Every entry should be copied exactly, with nothing added or dropped.

━━━━━ Data in this exercise

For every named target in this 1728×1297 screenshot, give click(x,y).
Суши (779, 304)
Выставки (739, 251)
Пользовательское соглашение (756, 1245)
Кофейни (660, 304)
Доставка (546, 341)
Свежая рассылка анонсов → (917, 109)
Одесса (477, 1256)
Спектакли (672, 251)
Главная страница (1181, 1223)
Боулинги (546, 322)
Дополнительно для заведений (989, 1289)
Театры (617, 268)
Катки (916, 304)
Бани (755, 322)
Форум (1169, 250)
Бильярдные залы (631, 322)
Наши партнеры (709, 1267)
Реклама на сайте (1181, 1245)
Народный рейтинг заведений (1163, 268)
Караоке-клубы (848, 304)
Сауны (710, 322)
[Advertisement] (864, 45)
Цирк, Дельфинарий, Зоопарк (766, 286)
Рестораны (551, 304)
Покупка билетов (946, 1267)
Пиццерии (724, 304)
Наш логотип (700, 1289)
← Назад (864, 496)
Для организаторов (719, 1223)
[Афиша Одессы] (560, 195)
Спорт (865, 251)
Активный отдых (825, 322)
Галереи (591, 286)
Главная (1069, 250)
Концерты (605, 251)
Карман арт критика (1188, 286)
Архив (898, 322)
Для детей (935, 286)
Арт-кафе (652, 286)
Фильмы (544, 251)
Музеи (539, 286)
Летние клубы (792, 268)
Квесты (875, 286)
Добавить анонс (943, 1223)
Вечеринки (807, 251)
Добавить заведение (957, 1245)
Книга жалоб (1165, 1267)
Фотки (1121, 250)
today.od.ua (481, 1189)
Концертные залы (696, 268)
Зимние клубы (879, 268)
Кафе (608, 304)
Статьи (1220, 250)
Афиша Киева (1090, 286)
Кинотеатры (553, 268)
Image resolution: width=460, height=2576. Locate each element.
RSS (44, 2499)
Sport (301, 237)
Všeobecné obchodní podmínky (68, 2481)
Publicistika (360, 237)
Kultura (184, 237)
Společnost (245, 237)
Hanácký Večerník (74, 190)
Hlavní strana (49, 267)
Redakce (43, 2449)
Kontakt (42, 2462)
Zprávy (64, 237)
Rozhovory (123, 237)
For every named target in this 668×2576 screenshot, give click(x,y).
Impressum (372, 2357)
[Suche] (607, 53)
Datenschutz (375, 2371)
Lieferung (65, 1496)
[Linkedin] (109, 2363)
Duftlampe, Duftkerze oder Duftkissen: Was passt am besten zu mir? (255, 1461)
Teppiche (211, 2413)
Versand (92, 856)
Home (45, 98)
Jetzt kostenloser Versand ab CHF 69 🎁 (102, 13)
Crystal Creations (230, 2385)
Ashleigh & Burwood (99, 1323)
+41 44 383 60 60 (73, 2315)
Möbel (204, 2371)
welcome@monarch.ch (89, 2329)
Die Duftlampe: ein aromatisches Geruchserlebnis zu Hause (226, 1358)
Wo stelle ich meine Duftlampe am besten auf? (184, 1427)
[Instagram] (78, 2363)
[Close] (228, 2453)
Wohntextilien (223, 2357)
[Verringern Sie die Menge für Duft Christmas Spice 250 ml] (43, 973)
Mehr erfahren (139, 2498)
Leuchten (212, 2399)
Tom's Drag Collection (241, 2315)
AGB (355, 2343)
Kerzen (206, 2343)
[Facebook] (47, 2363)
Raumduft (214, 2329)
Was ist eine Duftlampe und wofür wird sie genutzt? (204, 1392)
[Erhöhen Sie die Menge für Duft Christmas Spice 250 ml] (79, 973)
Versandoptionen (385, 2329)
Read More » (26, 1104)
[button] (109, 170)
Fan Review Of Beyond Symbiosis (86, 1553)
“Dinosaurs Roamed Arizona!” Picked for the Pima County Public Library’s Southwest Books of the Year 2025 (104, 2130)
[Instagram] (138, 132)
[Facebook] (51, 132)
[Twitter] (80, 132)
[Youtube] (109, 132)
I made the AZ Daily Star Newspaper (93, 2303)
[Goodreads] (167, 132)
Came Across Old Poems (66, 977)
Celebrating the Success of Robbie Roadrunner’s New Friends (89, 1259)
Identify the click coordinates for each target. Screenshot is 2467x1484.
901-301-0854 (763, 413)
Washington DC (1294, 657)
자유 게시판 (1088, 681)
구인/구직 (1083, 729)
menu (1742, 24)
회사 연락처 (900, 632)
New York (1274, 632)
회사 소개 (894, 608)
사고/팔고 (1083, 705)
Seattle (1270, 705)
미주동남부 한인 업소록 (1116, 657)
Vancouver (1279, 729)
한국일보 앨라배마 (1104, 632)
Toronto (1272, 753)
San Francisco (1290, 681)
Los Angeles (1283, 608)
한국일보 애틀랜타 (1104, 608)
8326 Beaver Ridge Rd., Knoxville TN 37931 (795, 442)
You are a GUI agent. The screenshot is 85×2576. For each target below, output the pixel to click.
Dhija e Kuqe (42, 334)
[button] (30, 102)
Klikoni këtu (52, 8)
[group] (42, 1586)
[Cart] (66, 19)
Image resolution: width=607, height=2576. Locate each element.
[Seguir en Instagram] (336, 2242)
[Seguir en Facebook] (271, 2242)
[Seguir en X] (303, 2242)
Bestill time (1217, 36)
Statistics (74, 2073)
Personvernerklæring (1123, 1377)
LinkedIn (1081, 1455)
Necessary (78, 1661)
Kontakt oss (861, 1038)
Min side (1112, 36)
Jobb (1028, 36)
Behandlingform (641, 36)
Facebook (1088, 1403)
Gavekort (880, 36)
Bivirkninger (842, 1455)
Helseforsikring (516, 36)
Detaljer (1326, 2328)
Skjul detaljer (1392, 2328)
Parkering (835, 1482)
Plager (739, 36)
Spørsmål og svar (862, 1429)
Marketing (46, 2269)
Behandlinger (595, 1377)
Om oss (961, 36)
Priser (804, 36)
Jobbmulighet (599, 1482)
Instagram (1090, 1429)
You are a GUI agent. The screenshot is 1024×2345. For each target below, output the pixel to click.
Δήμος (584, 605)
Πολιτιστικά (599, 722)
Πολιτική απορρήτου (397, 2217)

━━━━━━━━━━

## Solution for this exercise
For every named target in this 1728×1297 screenshot, give click(x,y).
Суши (779, 304)
Выставки (739, 251)
Пользовательское соглашение (756, 1245)
Кофейни (660, 304)
Доставка (546, 341)
Свежая рассылка анонсов → (917, 109)
Одесса (477, 1256)
Спектакли (672, 251)
Главная страница (1181, 1223)
Боулинги (546, 322)
Дополнительно для заведений (989, 1289)
Театры (617, 268)
Катки (916, 304)
Бани (755, 322)
Форум (1169, 250)
Бильярдные залы (631, 322)
Наши партнеры (709, 1267)
Реклама на сайте (1181, 1245)
Народный рейтинг заведений (1163, 268)
Караоке-клубы (848, 304)
Сауны (710, 322)
[Advertisement] (864, 45)
Цирк, Дельфинарий, Зоопарк (766, 286)
Рестораны (551, 304)
Покупка билетов (946, 1267)
Пиццерии (724, 304)
Наш логотип (700, 1289)
← Назад (864, 496)
Для организаторов (719, 1223)
[Афиша Одессы] (560, 195)
Спорт (865, 251)
Активный отдых (825, 322)
Галереи (591, 286)
Главная (1069, 250)
Концерты (605, 251)
Карман арт критика (1188, 286)
Архив (898, 322)
Для детей (935, 286)
Арт-кафе (652, 286)
Фильмы (544, 251)
Музеи (539, 286)
Летние клубы (792, 268)
Квесты (875, 286)
Добавить анонс (943, 1223)
Вечеринки (807, 251)
Добавить заведение (957, 1245)
Книга жалоб (1165, 1267)
Фотки (1121, 250)
today.od.ua (481, 1189)
Концертные залы (696, 268)
Зимние клубы (879, 268)
Кафе (608, 304)
Статьи (1220, 250)
Афиша Киева (1090, 286)
Кинотеатры (553, 268)
Image resolution: width=460, height=2576. Locate each element.
RSS (44, 2499)
Sport (301, 237)
Všeobecné obchodní podmínky (68, 2481)
Publicistika (360, 237)
Kultura (184, 237)
Společnost (245, 237)
Hanácký Večerník (74, 190)
Hlavní strana (49, 267)
Redakce (43, 2449)
Kontakt (42, 2462)
Zprávy (64, 237)
Rozhovory (123, 237)
For every named target in this 668×2576 screenshot, give click(x,y).
Impressum (372, 2357)
[Suche] (607, 53)
Datenschutz (375, 2371)
Lieferung (65, 1496)
[Linkedin] (109, 2363)
Duftlampe, Duftkerze oder Duftkissen: Was passt am besten zu mir? (255, 1461)
Teppiche (211, 2413)
Versand (92, 856)
Home (45, 98)
Jetzt kostenloser Versand ab CHF 69 🎁 (102, 13)
Crystal Creations (230, 2385)
Ashleigh & Burwood (99, 1323)
+41 44 383 60 60 (73, 2315)
Möbel (204, 2371)
welcome@monarch.ch (89, 2329)
Die Duftlampe: ein aromatisches Geruchserlebnis zu Hause (226, 1358)
Wo stelle ich meine Duftlampe am besten auf? (184, 1427)
[Instagram] (78, 2363)
[Close] (228, 2453)
Wohntextilien (223, 2357)
[Verringern Sie die Menge für Duft Christmas Spice 250 ml] (43, 973)
Mehr erfahren (139, 2498)
Leuchten (212, 2399)
Tom's Drag Collection (241, 2315)
AGB (355, 2343)
Kerzen (206, 2343)
[Facebook] (47, 2363)
Raumduft (214, 2329)
Was ist eine Duftlampe und wofür wird sie genutzt? (204, 1392)
[Erhöhen Sie die Menge für Duft Christmas Spice 250 ml] (79, 973)
Versandoptionen (385, 2329)
Read More » (26, 1104)
[button] (109, 170)
Fan Review Of Beyond Symbiosis (86, 1553)
“Dinosaurs Roamed Arizona!” Picked for the Pima County Public Library’s Southwest Books of the Year 2025 (104, 2130)
[Instagram] (138, 132)
[Facebook] (51, 132)
[Twitter] (80, 132)
[Youtube] (109, 132)
I made the AZ Daily Star Newspaper (93, 2303)
[Goodreads] (167, 132)
Came Across Old Poems (66, 977)
Celebrating the Success of Robbie Roadrunner’s New Friends (89, 1259)
Identify the click coordinates for each target. Screenshot is 2467x1484.
901-301-0854 (763, 413)
Washington DC (1294, 657)
자유 게시판 (1088, 681)
구인/구직 (1083, 729)
menu (1742, 24)
회사 연락처 (900, 632)
New York (1274, 632)
회사 소개 (894, 608)
사고/팔고 (1083, 705)
Seattle (1270, 705)
미주동남부 한인 업소록 (1116, 657)
Vancouver (1279, 729)
한국일보 앨라배마 (1104, 632)
Toronto (1272, 753)
San Francisco (1290, 681)
Los Angeles (1283, 608)
한국일보 애틀랜타 (1104, 608)
8326 Beaver Ridge Rd., Knoxville TN 37931 (795, 442)
You are a GUI agent. The screenshot is 85×2576. For each target below, output the pixel to click.
Dhija e Kuqe (42, 334)
[button] (30, 102)
Klikoni këtu (52, 8)
[group] (42, 1586)
[Cart] (66, 19)
Image resolution: width=607, height=2576. Locate each element.
[Seguir en Instagram] (336, 2242)
[Seguir en Facebook] (271, 2242)
[Seguir en X] (303, 2242)
Bestill time (1217, 36)
Statistics (74, 2073)
Personvernerklæring (1123, 1377)
LinkedIn (1081, 1455)
Necessary (78, 1661)
Kontakt oss (861, 1038)
Min side (1112, 36)
Jobb (1028, 36)
Behandlingform (641, 36)
Facebook (1088, 1403)
Gavekort (880, 36)
Bivirkninger (842, 1455)
Helseforsikring (516, 36)
Detaljer (1326, 2328)
Skjul detaljer (1392, 2328)
Parkering (835, 1482)
Plager (739, 36)
Spørsmål og svar (862, 1429)
Marketing (46, 2269)
Behandlinger (595, 1377)
Om oss (961, 36)
Priser (804, 36)
Jobbmulighet (599, 1482)
Instagram (1090, 1429)
You are a GUI agent. The screenshot is 1024×2345. For each target below, output the pixel to click.
Δήμος (584, 605)
Πολιτιστικά (599, 722)
Πολιτική απορρήτου (397, 2217)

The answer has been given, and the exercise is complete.